**Exercise details**
For the material below, return exactly the lines starting at the line containing "Click the Chinese" and ending at the line containing "Deselect the selected", both ends included, and no others.

**Records**
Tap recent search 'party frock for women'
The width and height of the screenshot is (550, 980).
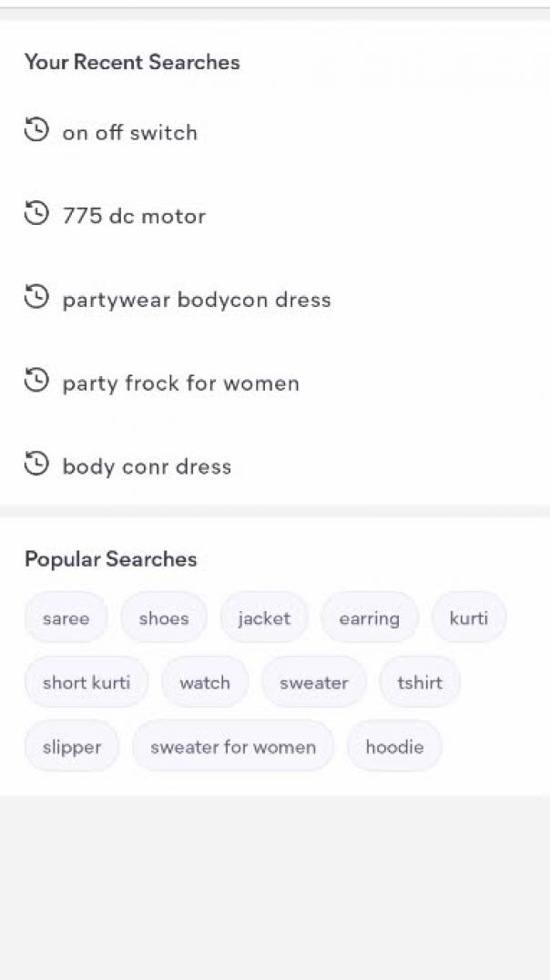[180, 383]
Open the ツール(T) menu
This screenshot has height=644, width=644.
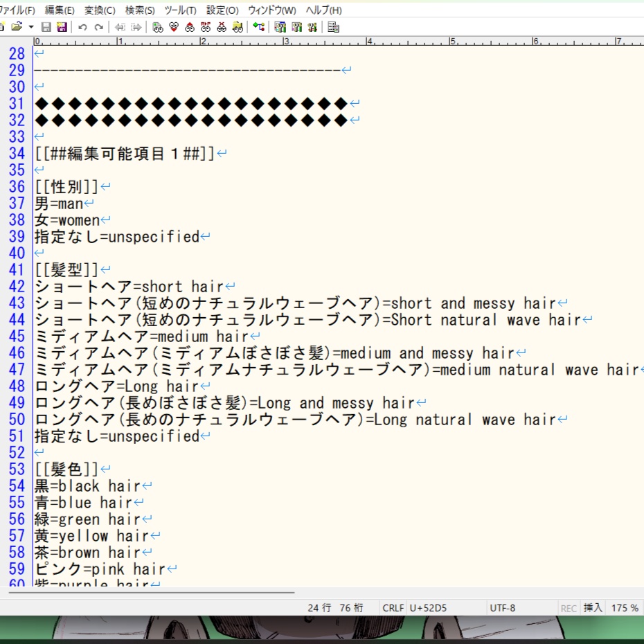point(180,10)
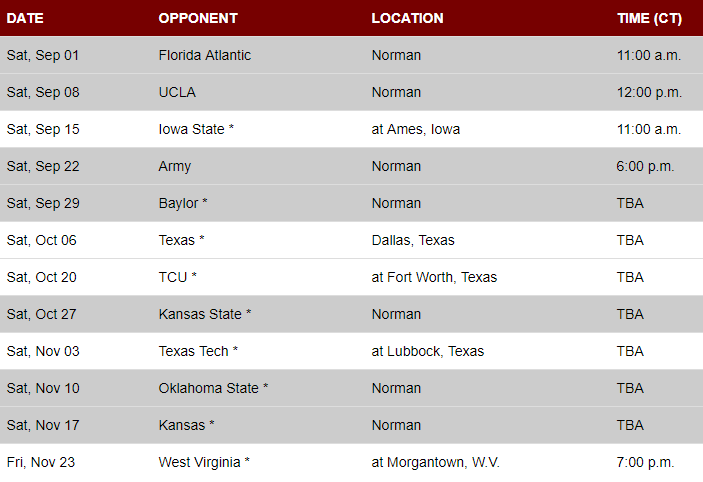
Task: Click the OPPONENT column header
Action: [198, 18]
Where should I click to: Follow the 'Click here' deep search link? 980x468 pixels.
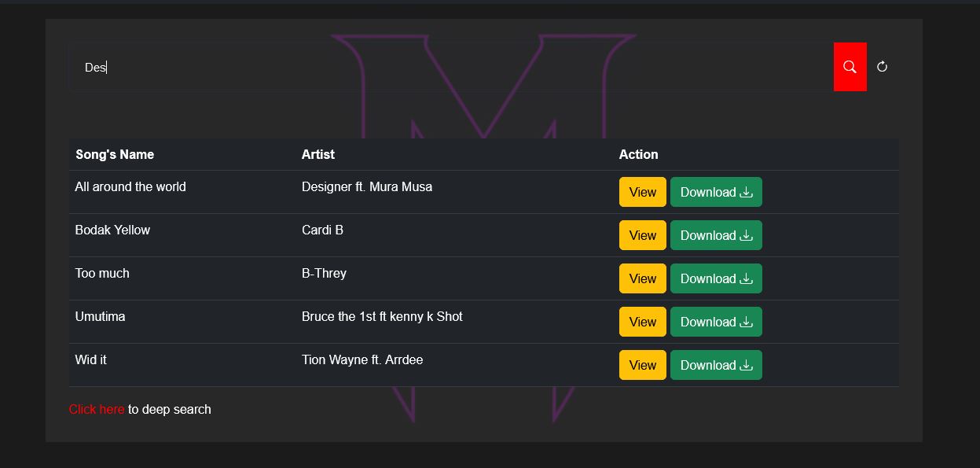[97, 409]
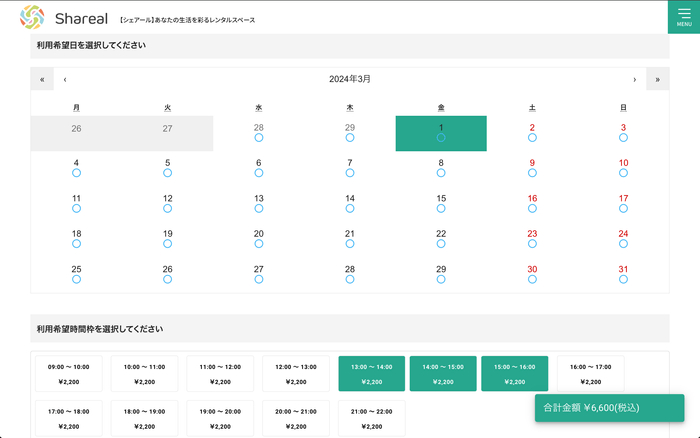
==
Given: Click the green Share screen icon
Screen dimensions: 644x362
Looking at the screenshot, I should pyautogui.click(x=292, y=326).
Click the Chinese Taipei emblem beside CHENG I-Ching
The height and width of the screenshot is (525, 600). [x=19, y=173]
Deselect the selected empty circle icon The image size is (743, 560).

**Solution**
Click the Chinese Taipei emblem beside CHENG I-Ching
The height and width of the screenshot is (525, 600). [x=19, y=173]
Deselect the selected empty circle icon The image size is (743, 560).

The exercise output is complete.